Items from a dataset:
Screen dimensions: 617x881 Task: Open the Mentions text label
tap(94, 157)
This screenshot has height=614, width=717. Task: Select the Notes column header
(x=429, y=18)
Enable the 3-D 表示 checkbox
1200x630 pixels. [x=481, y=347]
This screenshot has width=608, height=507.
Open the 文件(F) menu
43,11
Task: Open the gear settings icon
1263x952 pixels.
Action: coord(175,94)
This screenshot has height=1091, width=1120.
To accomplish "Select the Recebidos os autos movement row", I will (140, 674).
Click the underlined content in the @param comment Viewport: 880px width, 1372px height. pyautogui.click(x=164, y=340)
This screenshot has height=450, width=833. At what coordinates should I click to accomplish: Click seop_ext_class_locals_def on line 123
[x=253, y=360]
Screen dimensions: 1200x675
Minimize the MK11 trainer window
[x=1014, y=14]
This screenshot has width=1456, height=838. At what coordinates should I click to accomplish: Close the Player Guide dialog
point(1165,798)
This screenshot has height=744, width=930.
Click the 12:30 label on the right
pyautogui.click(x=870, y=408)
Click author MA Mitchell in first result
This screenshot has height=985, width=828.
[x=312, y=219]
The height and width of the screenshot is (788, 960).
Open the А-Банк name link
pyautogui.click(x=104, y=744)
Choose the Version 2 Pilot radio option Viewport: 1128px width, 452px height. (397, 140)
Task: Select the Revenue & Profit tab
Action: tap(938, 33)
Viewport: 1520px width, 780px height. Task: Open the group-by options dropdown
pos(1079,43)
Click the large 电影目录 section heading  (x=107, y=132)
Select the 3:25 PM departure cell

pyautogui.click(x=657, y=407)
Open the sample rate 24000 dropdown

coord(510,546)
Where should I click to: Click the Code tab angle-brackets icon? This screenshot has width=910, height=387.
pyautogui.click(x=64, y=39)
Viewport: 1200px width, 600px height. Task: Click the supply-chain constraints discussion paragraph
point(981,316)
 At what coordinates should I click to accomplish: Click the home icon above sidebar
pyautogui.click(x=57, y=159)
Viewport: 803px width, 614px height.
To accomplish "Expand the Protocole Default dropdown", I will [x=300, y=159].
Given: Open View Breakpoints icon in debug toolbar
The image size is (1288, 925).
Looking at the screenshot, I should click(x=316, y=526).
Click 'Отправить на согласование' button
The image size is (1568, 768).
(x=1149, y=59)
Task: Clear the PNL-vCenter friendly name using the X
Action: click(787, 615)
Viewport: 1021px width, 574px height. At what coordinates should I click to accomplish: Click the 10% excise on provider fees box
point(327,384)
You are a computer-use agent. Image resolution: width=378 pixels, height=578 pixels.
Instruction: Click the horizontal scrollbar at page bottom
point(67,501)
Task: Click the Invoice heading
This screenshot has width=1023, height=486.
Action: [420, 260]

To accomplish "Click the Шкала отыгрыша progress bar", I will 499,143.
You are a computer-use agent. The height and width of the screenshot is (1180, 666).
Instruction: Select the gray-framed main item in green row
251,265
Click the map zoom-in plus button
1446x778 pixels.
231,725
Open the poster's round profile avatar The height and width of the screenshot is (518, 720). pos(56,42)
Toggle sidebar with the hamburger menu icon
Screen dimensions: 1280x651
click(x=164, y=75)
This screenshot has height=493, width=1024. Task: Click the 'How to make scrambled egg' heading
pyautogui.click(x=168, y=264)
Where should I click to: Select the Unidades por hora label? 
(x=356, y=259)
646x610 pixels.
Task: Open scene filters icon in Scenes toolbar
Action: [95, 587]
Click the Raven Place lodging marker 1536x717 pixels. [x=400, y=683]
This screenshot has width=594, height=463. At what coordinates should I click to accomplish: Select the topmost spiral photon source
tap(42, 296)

Exercise details: The required answer is the complete data, repeated exactly.

Exercise output:
Screen dimensions: 617x881 Task: Open the Mentions text label
tap(94, 157)
This screenshot has height=614, width=717. Task: Select the Notes column header
(x=429, y=18)
Enable the 3-D 表示 checkbox
1200x630 pixels. [x=481, y=347]
This screenshot has width=608, height=507.
Open the 文件(F) menu
43,11
Task: Open the gear settings icon
1263x952 pixels.
Action: coord(175,94)
This screenshot has height=1091, width=1120.
To accomplish "Select the Recebidos os autos movement row", I will (140, 674).
Click the underlined content in the @param comment Viewport: 880px width, 1372px height. pyautogui.click(x=164, y=340)
This screenshot has height=450, width=833. At what coordinates should I click to accomplish: Click seop_ext_class_locals_def on line 123
[x=253, y=360]
Screen dimensions: 1200x675
Minimize the MK11 trainer window
[x=1014, y=14]
This screenshot has width=1456, height=838. At what coordinates should I click to accomplish: Close the Player Guide dialog
point(1165,798)
This screenshot has height=744, width=930.
Click the 12:30 label on the right
pyautogui.click(x=870, y=408)
Click author MA Mitchell in first result
This screenshot has height=985, width=828.
[x=312, y=219]
The height and width of the screenshot is (788, 960).
Open the А-Банк name link
pyautogui.click(x=104, y=744)
Choose the Version 2 Pilot radio option Viewport: 1128px width, 452px height. (397, 140)
Task: Select the Revenue & Profit tab
Action: tap(938, 33)
Viewport: 1520px width, 780px height. Task: Open the group-by options dropdown
pos(1079,43)
Click the large 电影目录 section heading  (x=107, y=132)
Select the 3:25 PM departure cell

pyautogui.click(x=657, y=407)
Open the sample rate 24000 dropdown

coord(510,546)
Where should I click to: Click the Code tab angle-brackets icon? This screenshot has width=910, height=387.
pyautogui.click(x=64, y=39)
Viewport: 1200px width, 600px height. Task: Click the supply-chain constraints discussion paragraph
point(981,316)
 At what coordinates should I click to accomplish: Click the home icon above sidebar
pyautogui.click(x=57, y=159)
Viewport: 803px width, 614px height.
To accomplish "Expand the Protocole Default dropdown", I will [x=300, y=159].
Given: Open View Breakpoints icon in debug toolbar
The image size is (1288, 925).
Looking at the screenshot, I should click(x=316, y=526).
Click 'Отправить на согласование' button
The image size is (1568, 768).
(x=1149, y=59)
Task: Clear the PNL-vCenter friendly name using the X
Action: click(787, 615)
Viewport: 1021px width, 574px height. At what coordinates should I click to accomplish: Click the 10% excise on provider fees box
point(327,384)
You are a computer-use agent. Image resolution: width=378 pixels, height=578 pixels.
Instruction: Click the horizontal scrollbar at page bottom
point(67,501)
Task: Click the Invoice heading
This screenshot has width=1023, height=486.
Action: [420, 260]

To accomplish "Click the Шкала отыгрыша progress bar", I will 499,143.
You are a computer-use agent. The height and width of the screenshot is (1180, 666).
Instruction: Select the gray-framed main item in green row
251,265
Click the map zoom-in plus button
1446x778 pixels.
231,725
Open the poster's round profile avatar The height and width of the screenshot is (518, 720). pos(56,42)
Toggle sidebar with the hamburger menu icon
Screen dimensions: 1280x651
click(x=164, y=75)
This screenshot has height=493, width=1024. Task: Click the 'How to make scrambled egg' heading
pyautogui.click(x=168, y=264)
Where should I click to: Select the Unidades por hora label? 
(x=356, y=259)
646x610 pixels.
Task: Open scene filters icon in Scenes toolbar
Action: [95, 587]
Click the Raven Place lodging marker 1536x717 pixels. [x=400, y=683]
This screenshot has width=594, height=463. At what coordinates should I click to accomplish: Select the topmost spiral photon source
tap(42, 296)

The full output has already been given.